Problem requirements:
Pull every line from the records below, word for word and in order, and leave out the pictures.

--- START OF The input ---

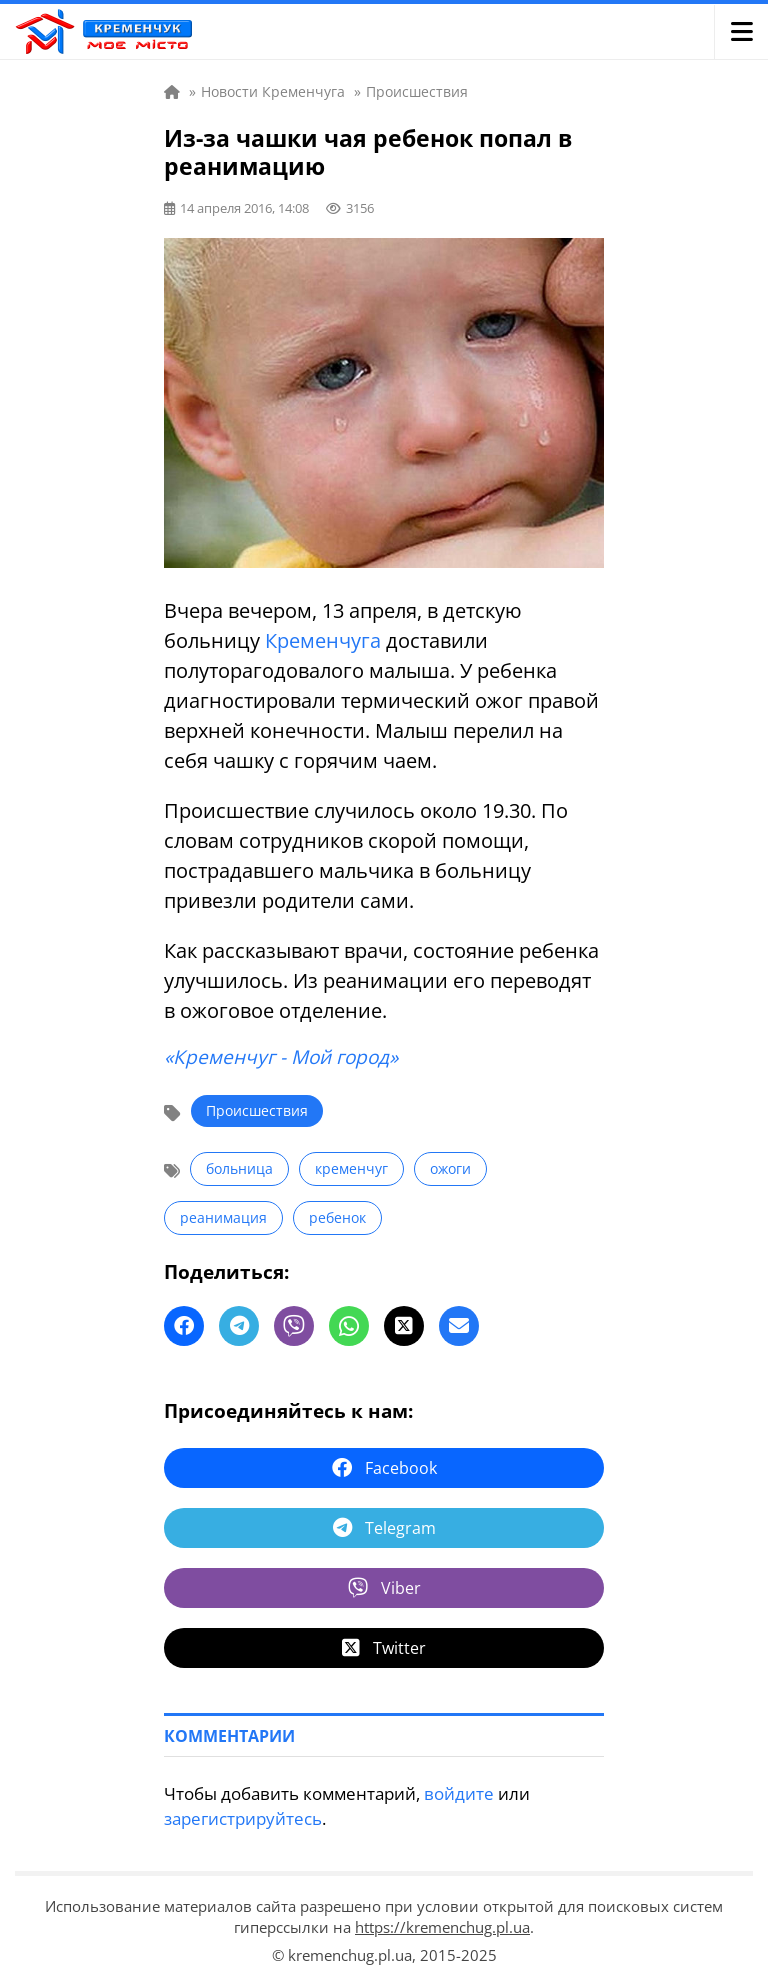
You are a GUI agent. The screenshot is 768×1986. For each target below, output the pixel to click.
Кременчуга (323, 640)
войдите (459, 1793)
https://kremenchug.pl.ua (442, 1927)
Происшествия (257, 1110)
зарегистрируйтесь (243, 1818)
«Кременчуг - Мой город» (281, 1057)
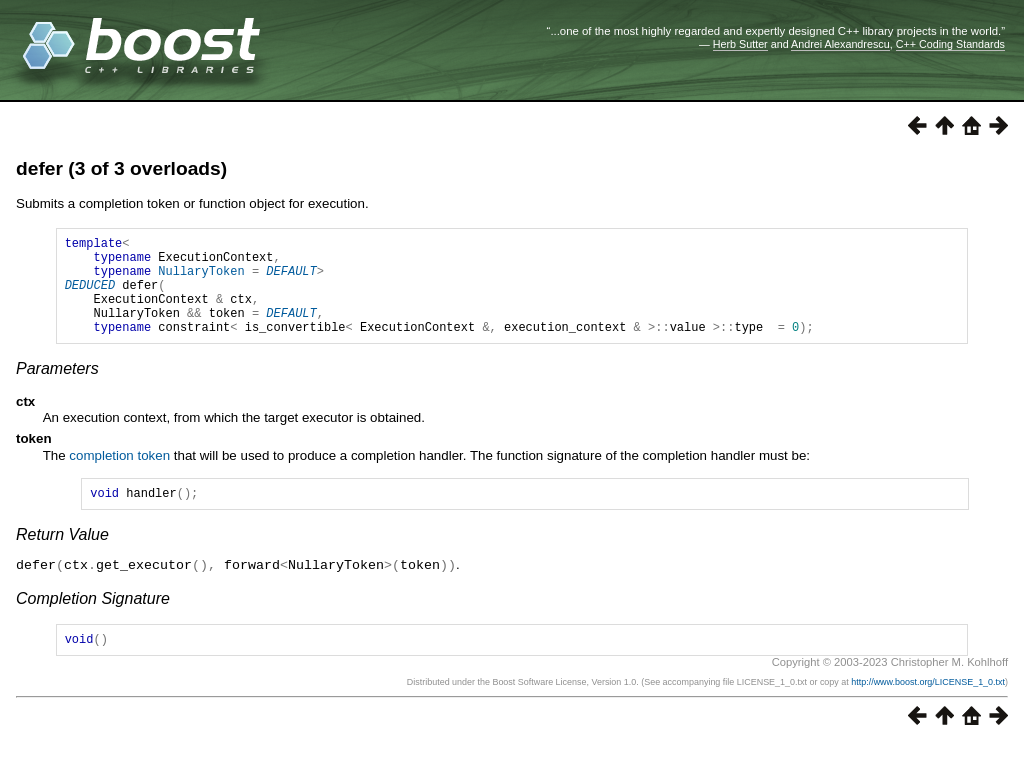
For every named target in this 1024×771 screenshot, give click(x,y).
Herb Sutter (740, 44)
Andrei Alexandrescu (840, 44)
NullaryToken (201, 279)
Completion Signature (93, 621)
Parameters (57, 389)
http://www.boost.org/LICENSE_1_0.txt (928, 708)
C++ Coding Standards (950, 44)
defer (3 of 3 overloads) (121, 168)
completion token (119, 476)
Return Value (62, 558)
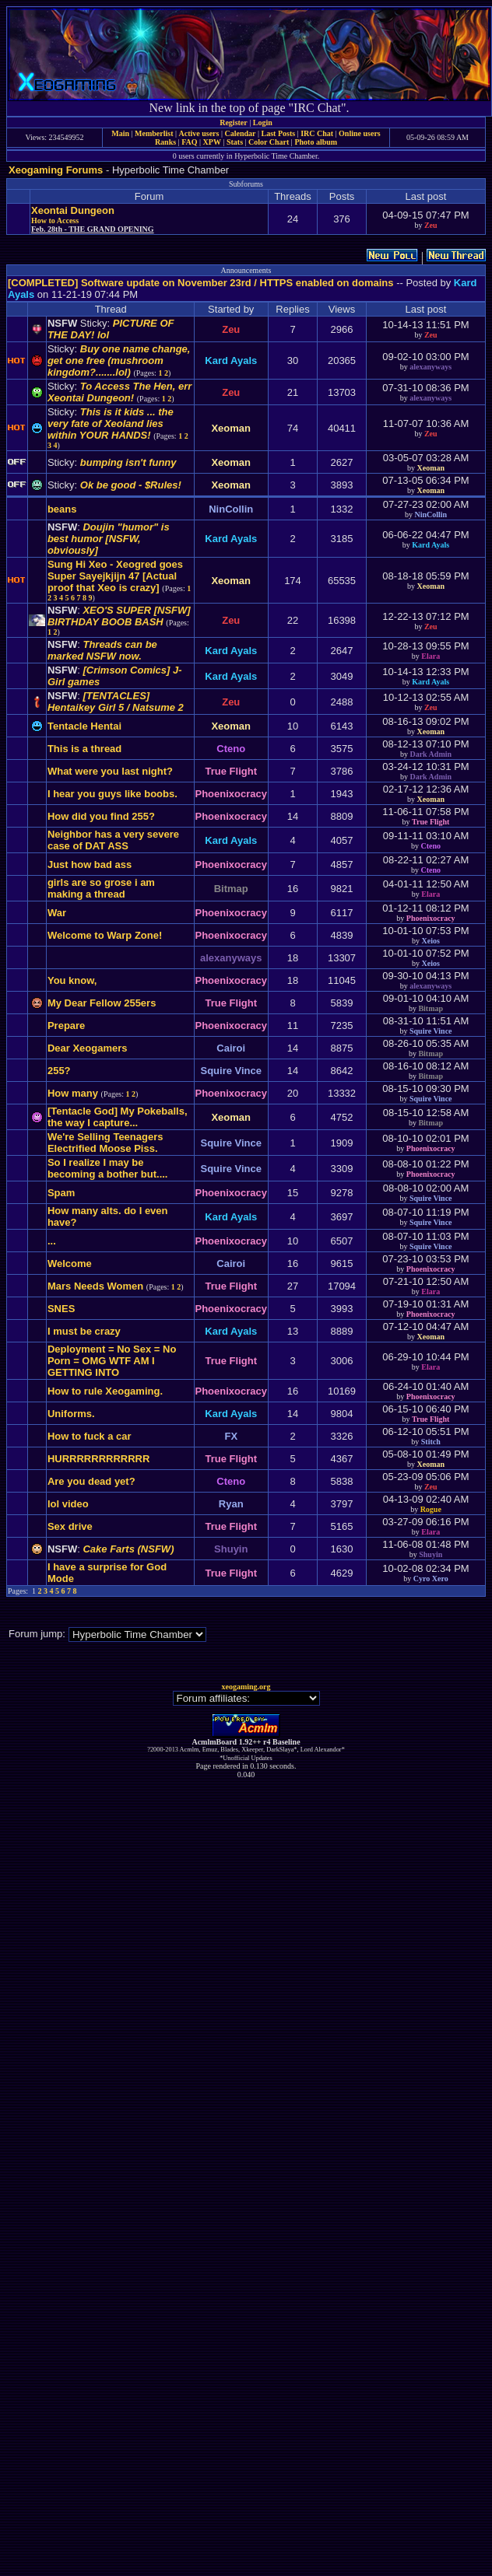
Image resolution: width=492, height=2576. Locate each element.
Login (262, 122)
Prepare (66, 1025)
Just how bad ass (89, 864)
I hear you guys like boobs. (112, 794)
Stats (235, 142)
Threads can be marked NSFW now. (102, 650)
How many (72, 1093)
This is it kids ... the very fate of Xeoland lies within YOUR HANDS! (110, 423)
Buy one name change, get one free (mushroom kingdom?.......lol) (119, 360)
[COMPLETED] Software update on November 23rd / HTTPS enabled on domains (201, 283)
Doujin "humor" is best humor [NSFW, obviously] (108, 538)
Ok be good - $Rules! (130, 485)
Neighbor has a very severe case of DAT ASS (113, 840)
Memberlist (154, 133)
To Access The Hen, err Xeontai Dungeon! (119, 392)
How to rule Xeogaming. (105, 1391)
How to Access (55, 220)
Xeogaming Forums (56, 170)
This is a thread (84, 748)
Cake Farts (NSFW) (128, 1549)
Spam (61, 1193)
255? (59, 1070)
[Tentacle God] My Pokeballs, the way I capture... (117, 1117)
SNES (61, 1308)
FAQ (189, 142)
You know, (72, 980)
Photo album (315, 142)
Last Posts (278, 133)
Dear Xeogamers (87, 1048)
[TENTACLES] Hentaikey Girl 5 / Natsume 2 (115, 701)
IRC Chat (316, 133)
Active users (199, 133)
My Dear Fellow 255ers (101, 1003)
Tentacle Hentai (84, 726)
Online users (360, 133)
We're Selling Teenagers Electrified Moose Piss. (105, 1142)
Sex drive (70, 1526)
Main (120, 133)
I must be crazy (84, 1331)
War (56, 913)
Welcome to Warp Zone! (104, 935)
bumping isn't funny (128, 462)
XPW (212, 142)
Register (234, 122)
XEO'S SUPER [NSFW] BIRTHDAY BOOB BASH (119, 616)
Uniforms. (71, 1413)
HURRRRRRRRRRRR (98, 1459)
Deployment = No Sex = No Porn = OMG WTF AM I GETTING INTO (111, 1360)
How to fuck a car (89, 1436)
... (51, 1241)
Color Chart (268, 142)
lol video (68, 1504)
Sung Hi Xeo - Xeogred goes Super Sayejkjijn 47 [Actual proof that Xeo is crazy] (115, 575)
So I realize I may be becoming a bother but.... (107, 1168)
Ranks (165, 142)
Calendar (239, 133)
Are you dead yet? (91, 1481)
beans (62, 509)
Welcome (69, 1263)
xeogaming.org (245, 1686)
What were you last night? (110, 771)
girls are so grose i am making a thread (101, 888)
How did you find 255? (101, 816)
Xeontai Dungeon (72, 210)
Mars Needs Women (95, 1286)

--- END OF The input ---

Solution to this problem:
You are a GUI agent. The screenshot is 768×1986. For each target below, output the pixel to click.
Кременчуга (323, 640)
войдите (459, 1793)
https://kremenchug.pl.ua (442, 1927)
Происшествия (257, 1110)
зарегистрируйтесь (243, 1818)
«Кременчуг - Мой город» (281, 1057)
For every named target in this 1024×771 screenshot, give click(x,y).
Herb Sutter (740, 44)
Andrei Alexandrescu (840, 44)
NullaryToken (201, 279)
Completion Signature (93, 621)
Parameters (57, 389)
http://www.boost.org/LICENSE_1_0.txt (928, 708)
C++ Coding Standards (950, 44)
defer (3 of 3 overloads) (121, 168)
completion token (119, 476)
Return Value (62, 558)
Image resolution: width=492, height=2576. Locate each element.
Login (262, 122)
Prepare (66, 1025)
Just how bad ass (89, 864)
I hear you guys like boobs. (112, 794)
Stats (235, 142)
Threads can be marked NSFW now. (102, 650)
How many (72, 1093)
This is it kids ... the very fate of Xeoland lies within YOUR HANDS! (110, 423)
Buy one name change, get one free (mushroom kingdom?.......lol) (119, 360)
[COMPLETED] Software update on November 23rd / HTTPS enabled on domains (201, 283)
Doujin "humor" is best humor [NSFW, obviously] (108, 538)
Ok be good - $Rules! (130, 485)
Neighbor has a very severe case of DAT ASS (113, 840)
Memberlist (154, 133)
To Access The Hen, err Xeontai Dungeon! (119, 392)
How to rule Xeogaming. (105, 1391)
How to Access (55, 220)
Xeogaming Forums (56, 170)
This is a thread (84, 748)
Cake Farts (NSFW) (128, 1549)
Spam (61, 1193)
255? (59, 1070)
[Tentacle God] My Pokeballs, the way I capture... (117, 1117)
SNES (61, 1308)
FAQ (189, 142)
You know, (72, 980)
Photo album (315, 142)
Last Posts (278, 133)
Dear Xeogamers (87, 1048)
[TENTACLES] Hentaikey Girl 5 / Natsume 2 (115, 701)
IRC Chat (316, 133)
Active users (199, 133)
My Dear Fellow 255ers (101, 1003)
Tentacle Hentai (84, 726)
Online users (360, 133)
We're Selling Teenagers Electrified Moose Piss. (105, 1142)
Sex drive (70, 1526)
Main (120, 133)
I must be crazy (84, 1331)
War (56, 913)
Welcome to Warp Zone! (104, 935)
bumping isn't funny (128, 462)
XPW (212, 142)
Register (234, 122)
XEO'S SUPER [NSFW] BIRTHDAY BOOB BASH (119, 616)
Uniforms. (71, 1413)
HURRRRRRRRRRRR (98, 1459)
Deployment = No Sex = No Porn = OMG WTF AM I GETTING INTO (111, 1360)
How to fuck a car (89, 1436)
... (51, 1241)
Color Chart (268, 142)
lol video (68, 1504)
Sung Hi Xeo - Xeogred goes Super Sayejkjijn 47 [Actual proof that Xeo is crazy] (115, 575)
So I realize I may be becoming a bother but.... (107, 1168)
Ranks (165, 142)
Calendar (239, 133)
Are you dead yet? (91, 1481)
beans (62, 509)
Welcome (69, 1263)
xeogaming.org (245, 1686)
What were you last night? (110, 771)
girls are so grose i am making a thread (101, 888)
How did you find 255? (101, 816)
Xeontai Dungeon (72, 210)
Mars Needs Women (95, 1286)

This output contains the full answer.